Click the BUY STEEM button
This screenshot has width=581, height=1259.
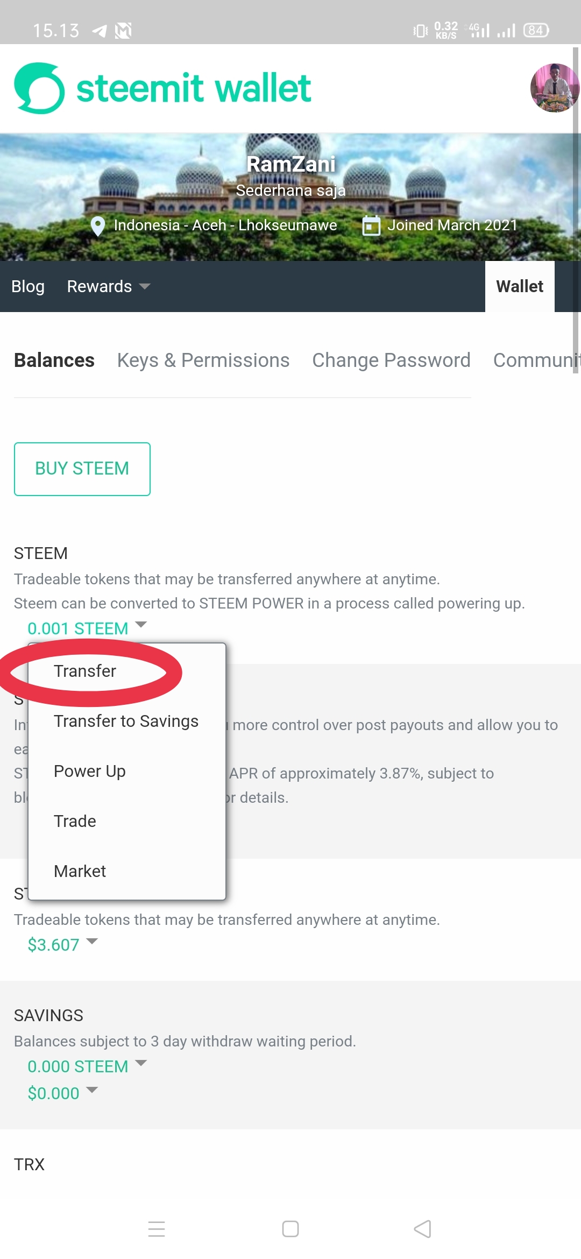(82, 469)
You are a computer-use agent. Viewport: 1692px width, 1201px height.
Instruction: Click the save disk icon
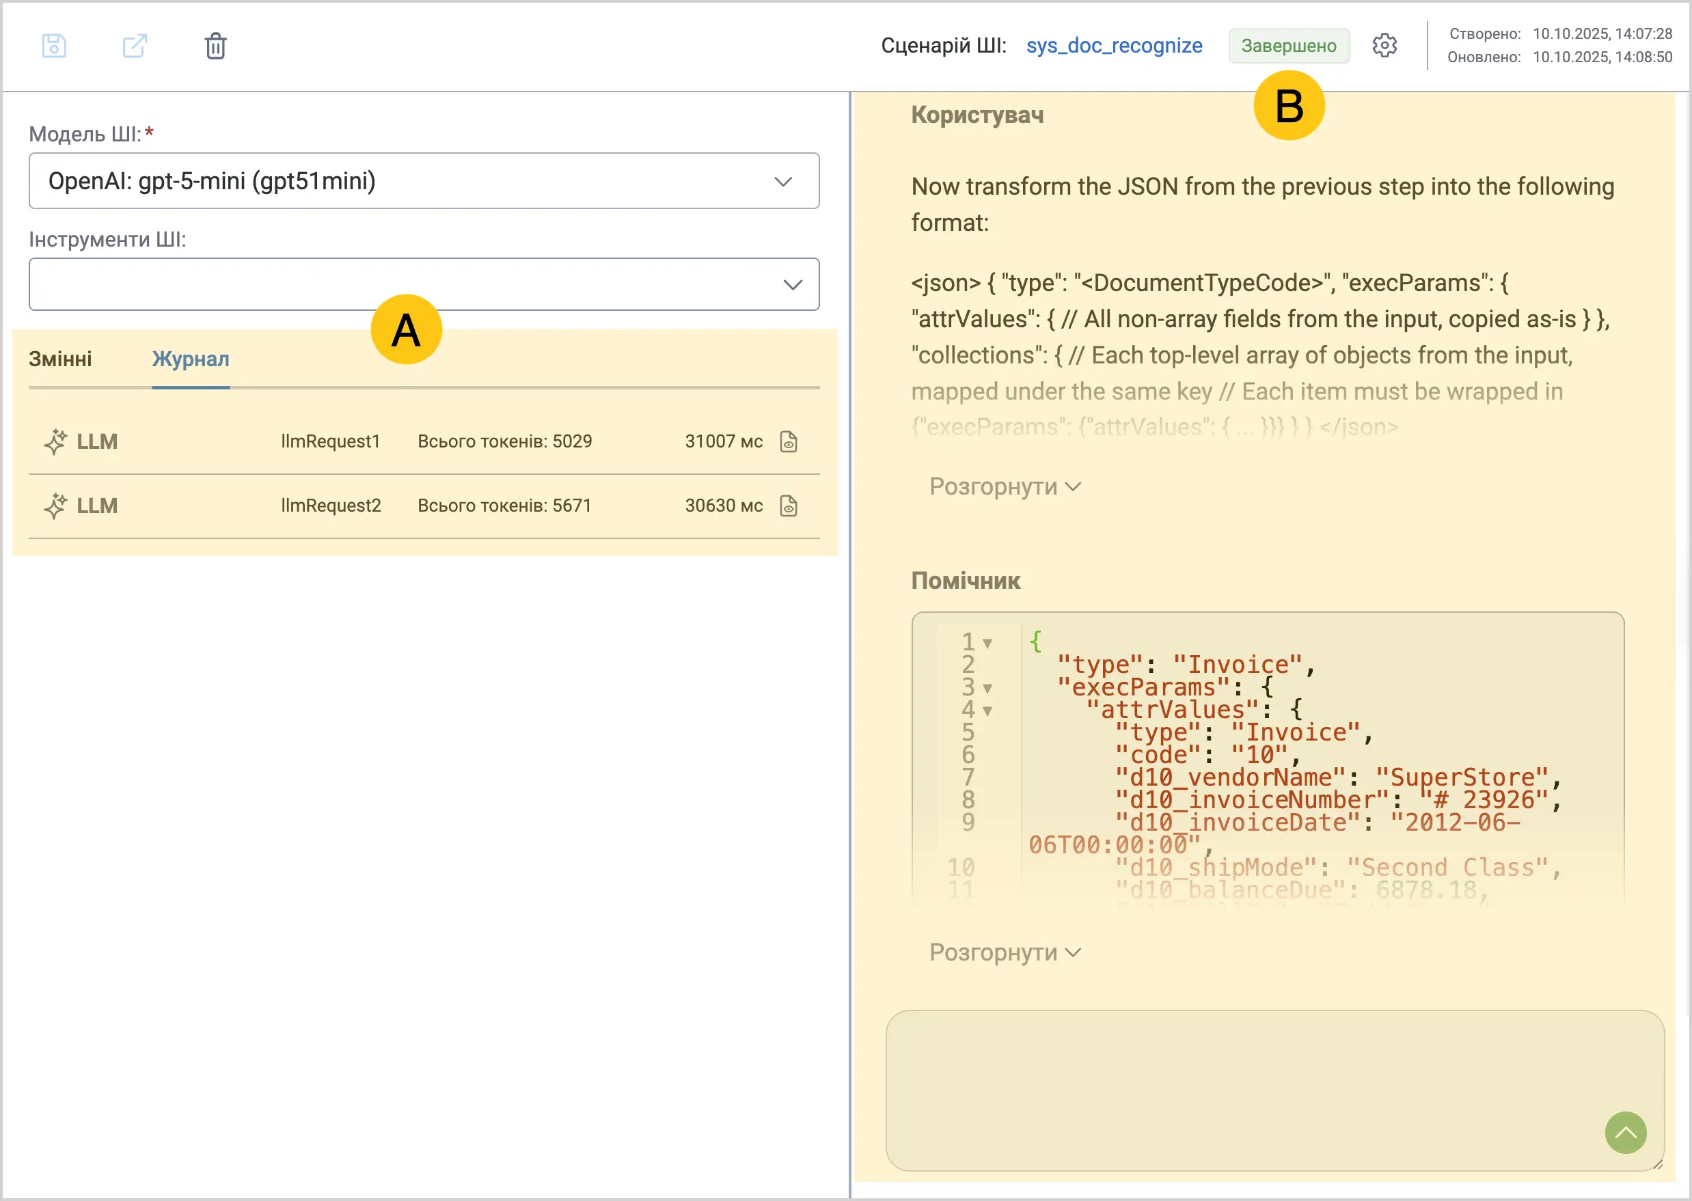pyautogui.click(x=54, y=46)
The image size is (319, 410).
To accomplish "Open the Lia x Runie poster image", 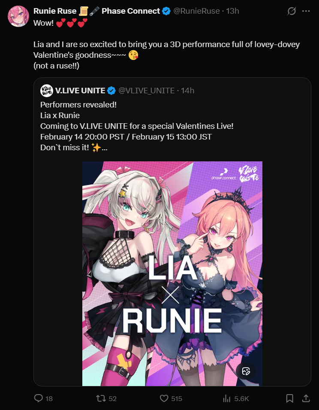I will pyautogui.click(x=172, y=273).
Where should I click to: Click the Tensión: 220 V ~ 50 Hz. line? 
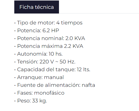click(46, 62)
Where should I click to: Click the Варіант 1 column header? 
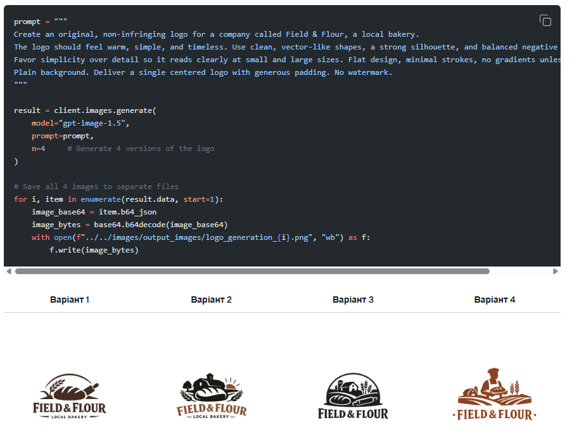pyautogui.click(x=70, y=299)
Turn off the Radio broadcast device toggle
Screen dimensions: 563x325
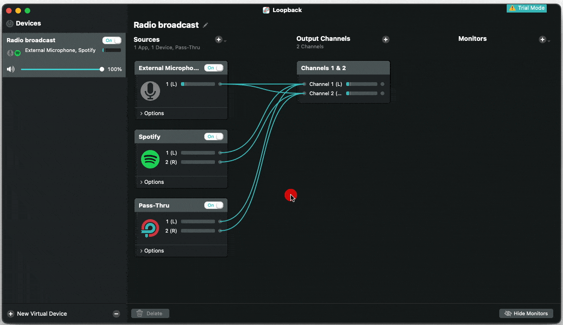pyautogui.click(x=112, y=40)
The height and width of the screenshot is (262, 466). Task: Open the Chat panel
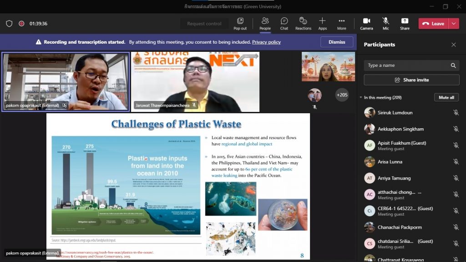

--- --- ---

Beginning at the first line of the listing, print each line exactly until and including the one that has "The image size is (319, 410)."; skip pictures.

_Written solution_
Click the BUY STEEM button
This screenshot has width=581, height=1259.
(82, 469)
You are a computer-use agent. Viewport: 1692px width, 1201px height.
Instruction: Click the save disk icon
pyautogui.click(x=54, y=46)
The image size is (319, 410).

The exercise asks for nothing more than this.